* **Selected extract**
I ran your script and cannot reproduce the error (that is, the model samples for me). Small changes I made:

  • I got rid of all the jax flag setting and replaced it with just jax.config.update('jax_platform_name', 'cpu')
  • I cast the temperature data to float before normalizing it
  • I used nutpie to sample instead of numpyro:
from pymc.model.transform.optimization import freeze_dims_and_data
with freeze_dims_and_data(struct_model):
    trace = pm.sample(
        nuts_sampler='nutpie', 
        nuts_sampler_kwargs={'backend':'jax', 'gradient_backend':'jax'},
        draws=500, 
        tune=1000, 
        chains=6,
    )

I had to freeze the model to include the exogenous component; it worked as expected otherwise. I think this is actually a bug, and I’ll look into it.

Quick update:

I did the things you recommended and it bypassed my issues with Jax easily. Thank you! Actually, nutpie runs faster, so that’s a nice benefit too.

By the way, the work you’re doing here is amazing. I can’t believe I’m doing (trying to at least) time series forecasting with state space.

* **Listing**
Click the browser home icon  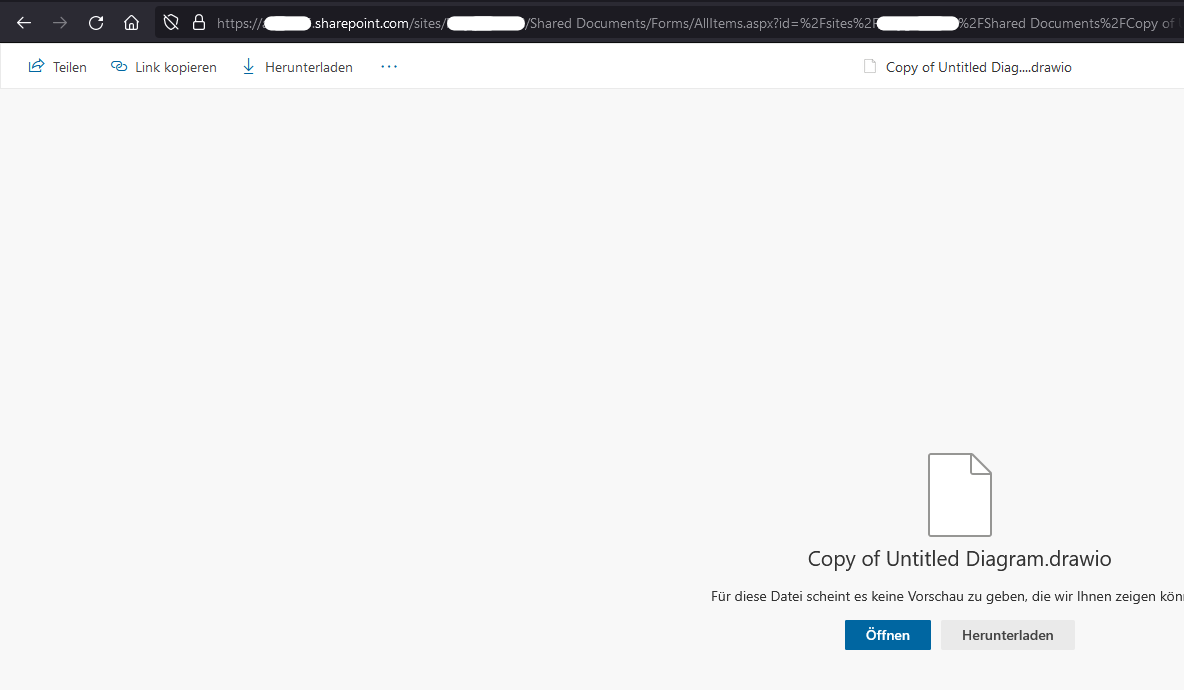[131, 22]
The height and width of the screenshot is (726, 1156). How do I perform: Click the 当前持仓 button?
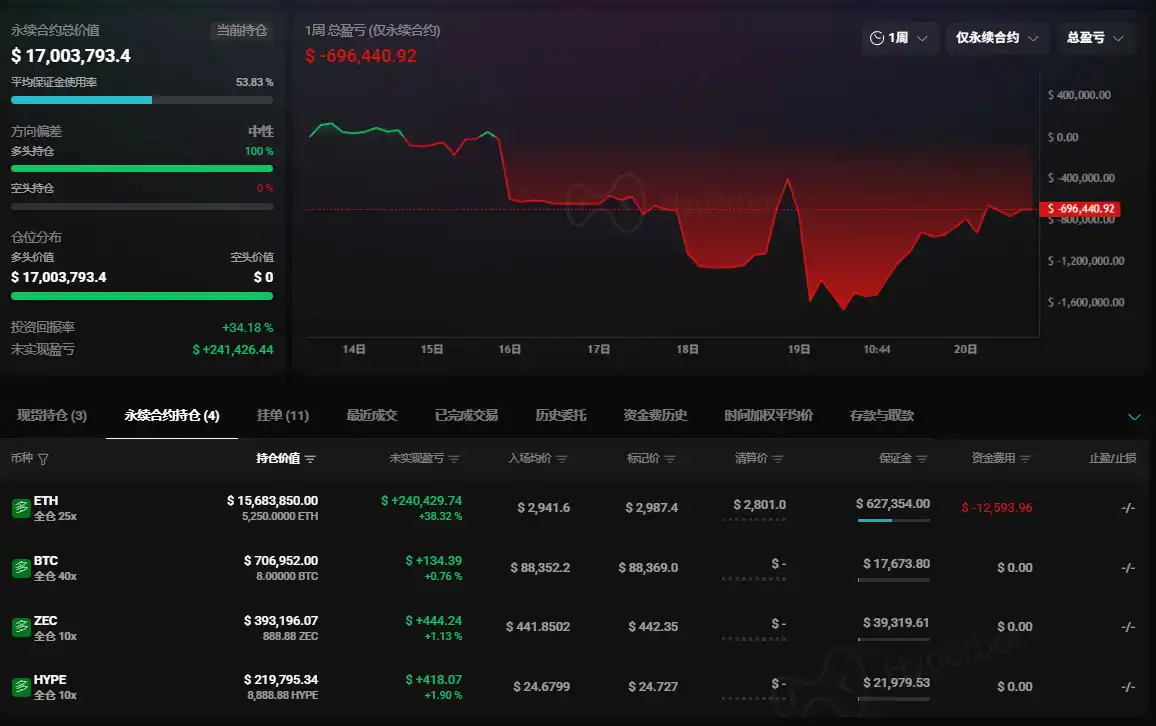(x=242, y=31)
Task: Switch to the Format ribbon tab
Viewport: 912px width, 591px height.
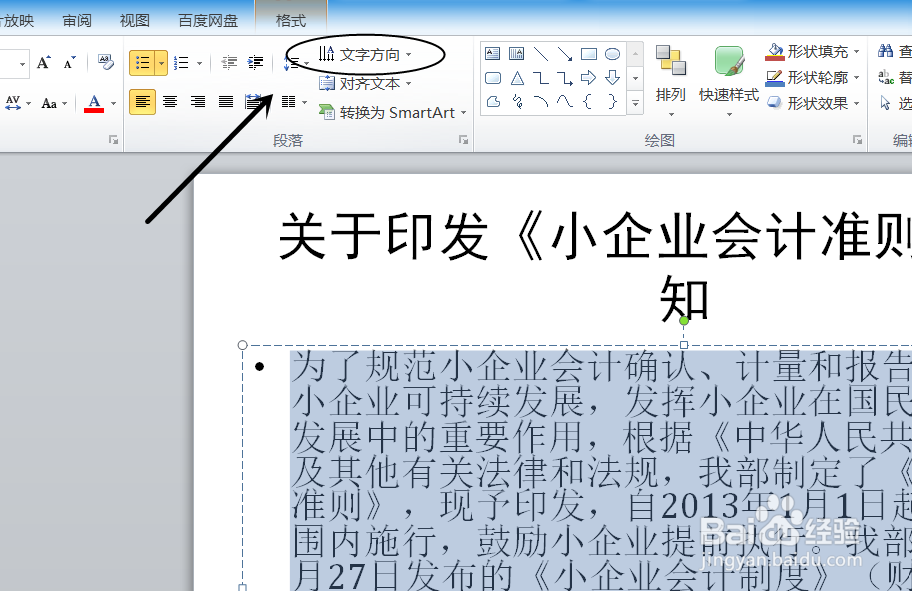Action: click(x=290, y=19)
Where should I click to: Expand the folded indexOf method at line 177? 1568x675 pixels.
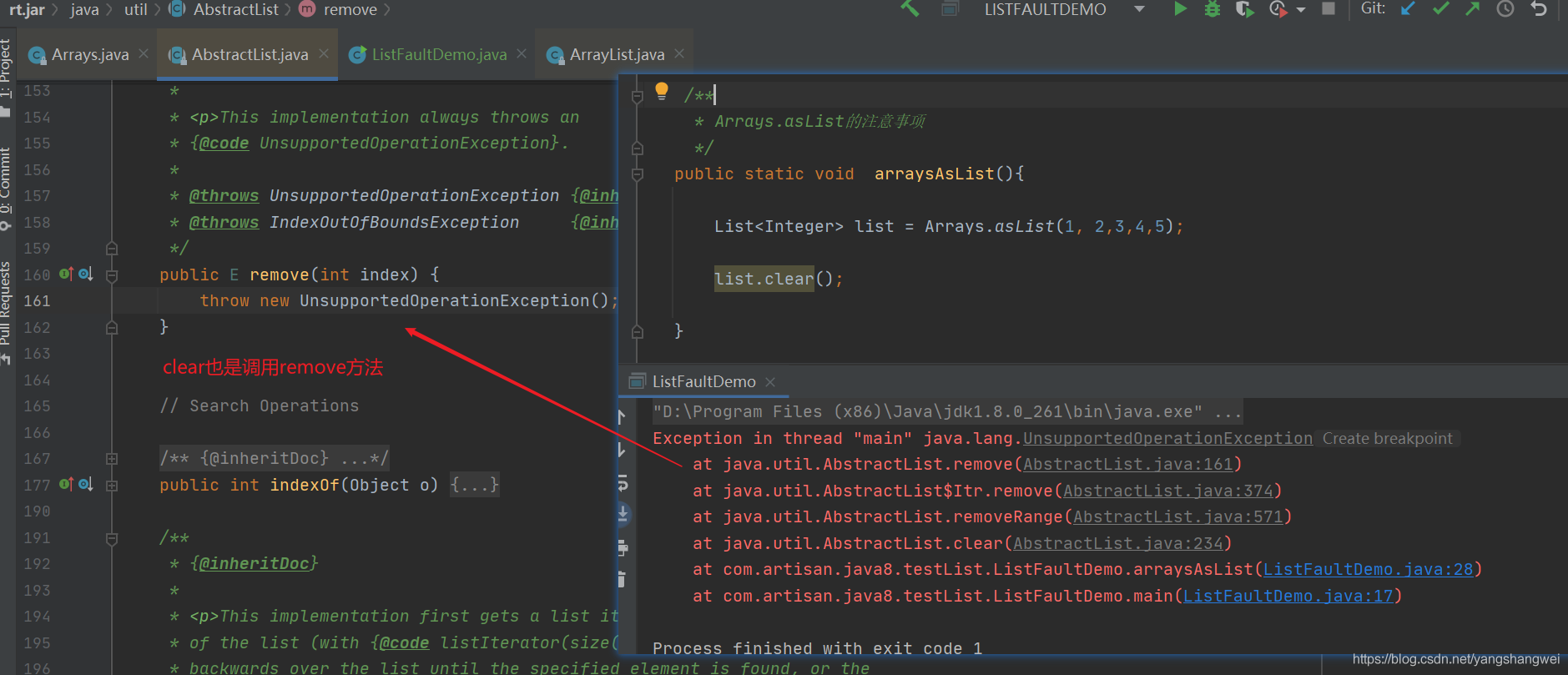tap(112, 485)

* **Task set**
[1] Please summarize the forum thread about the nutpie sampling fix in two sentences.
[2] Write the next part of the forum thread about the nutpie sampling fix, starting after its final sentence.

* **Answers given**
[1] One reply reports that the script samples without error after three changes: replacing the jax flag settings with a single CPU platform setting, casting the temperature data to float before normalizing, and sampling with nutpie instead of numpyro. The model had to be frozen to include the exogenous component, which the replier suspects is a bug, and a later update says the recommended changes got around the Jax issues and that nutpie runs faster.

[2]
Thanks,
Roy

2 Likes

Hi, Jesse, I believe this is still a bug for Windows user. I have very similar errors and which also suggest “Expected: int64, Actual: int32”. While my friends could run it in Mac without any problems in exact same code. This is fixed by changing nuts_sampler=“nutpie” instead of “numpyro”. It seems the Windows user has some problems with the PYMC Default NUTS which is the JAX-based.

What model are you running?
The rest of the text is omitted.